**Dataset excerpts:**
--- START ---

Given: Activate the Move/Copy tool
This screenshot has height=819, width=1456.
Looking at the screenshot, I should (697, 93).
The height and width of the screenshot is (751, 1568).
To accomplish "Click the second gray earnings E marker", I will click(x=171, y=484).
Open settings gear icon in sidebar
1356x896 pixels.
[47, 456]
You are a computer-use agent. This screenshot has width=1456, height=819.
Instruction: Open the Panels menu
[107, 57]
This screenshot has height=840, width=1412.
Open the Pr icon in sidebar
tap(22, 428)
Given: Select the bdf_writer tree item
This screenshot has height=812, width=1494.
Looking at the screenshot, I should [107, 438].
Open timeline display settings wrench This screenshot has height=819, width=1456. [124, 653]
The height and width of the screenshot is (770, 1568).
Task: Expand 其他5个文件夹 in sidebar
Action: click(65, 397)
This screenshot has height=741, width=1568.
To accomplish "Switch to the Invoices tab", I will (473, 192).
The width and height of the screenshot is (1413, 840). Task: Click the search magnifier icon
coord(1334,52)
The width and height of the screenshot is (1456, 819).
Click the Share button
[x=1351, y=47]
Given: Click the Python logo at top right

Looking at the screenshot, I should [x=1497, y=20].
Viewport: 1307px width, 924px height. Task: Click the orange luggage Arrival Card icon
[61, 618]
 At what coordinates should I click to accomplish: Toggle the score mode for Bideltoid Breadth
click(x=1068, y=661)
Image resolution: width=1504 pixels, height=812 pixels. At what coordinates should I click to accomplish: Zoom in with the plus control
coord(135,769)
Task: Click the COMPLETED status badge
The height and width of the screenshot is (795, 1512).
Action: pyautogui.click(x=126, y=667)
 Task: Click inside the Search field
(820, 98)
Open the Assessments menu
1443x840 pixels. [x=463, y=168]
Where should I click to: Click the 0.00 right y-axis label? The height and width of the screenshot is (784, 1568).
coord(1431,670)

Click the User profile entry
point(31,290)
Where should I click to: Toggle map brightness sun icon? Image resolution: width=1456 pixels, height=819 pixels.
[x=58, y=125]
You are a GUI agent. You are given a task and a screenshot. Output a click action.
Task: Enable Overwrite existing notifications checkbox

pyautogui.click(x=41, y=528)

--- END ---

**Exercise objective:** Give the records above again in full, keeping every character unchanged.

**Result below:**
Given: Activate the Move/Copy tool
This screenshot has height=819, width=1456.
Looking at the screenshot, I should (697, 93).
The height and width of the screenshot is (751, 1568).
To accomplish "Click the second gray earnings E marker", I will click(x=171, y=484).
Open settings gear icon in sidebar
1356x896 pixels.
[47, 456]
You are a computer-use agent. This screenshot has width=1456, height=819.
Instruction: Open the Panels menu
[107, 57]
This screenshot has height=840, width=1412.
Open the Pr icon in sidebar
tap(22, 428)
Given: Select the bdf_writer tree item
This screenshot has height=812, width=1494.
Looking at the screenshot, I should [107, 438].
Open timeline display settings wrench This screenshot has height=819, width=1456. [124, 653]
The height and width of the screenshot is (770, 1568).
Task: Expand 其他5个文件夹 in sidebar
Action: click(65, 397)
This screenshot has height=741, width=1568.
To accomplish "Switch to the Invoices tab", I will (473, 192).
The width and height of the screenshot is (1413, 840). Task: Click the search magnifier icon
coord(1334,52)
The width and height of the screenshot is (1456, 819).
Click the Share button
[x=1351, y=47]
Given: Click the Python logo at top right

Looking at the screenshot, I should [x=1497, y=20].
Viewport: 1307px width, 924px height. Task: Click the orange luggage Arrival Card icon
[61, 618]
 At what coordinates should I click to accomplish: Toggle the score mode for Bideltoid Breadth
click(x=1068, y=661)
Image resolution: width=1504 pixels, height=812 pixels. At what coordinates should I click to accomplish: Zoom in with the plus control
coord(135,769)
Task: Click the COMPLETED status badge
The height and width of the screenshot is (795, 1512).
Action: pyautogui.click(x=126, y=667)
 Task: Click inside the Search field
(820, 98)
Open the Assessments menu
1443x840 pixels. [x=463, y=168]
Where should I click to: Click the 0.00 right y-axis label? The height and width of the screenshot is (784, 1568).
coord(1431,670)

Click the User profile entry
point(31,290)
Where should I click to: Toggle map brightness sun icon? Image resolution: width=1456 pixels, height=819 pixels.
[x=58, y=125]
You are a GUI agent. You are given a task and a screenshot. Output a click action.
Task: Enable Overwrite existing notifications checkbox

pyautogui.click(x=41, y=528)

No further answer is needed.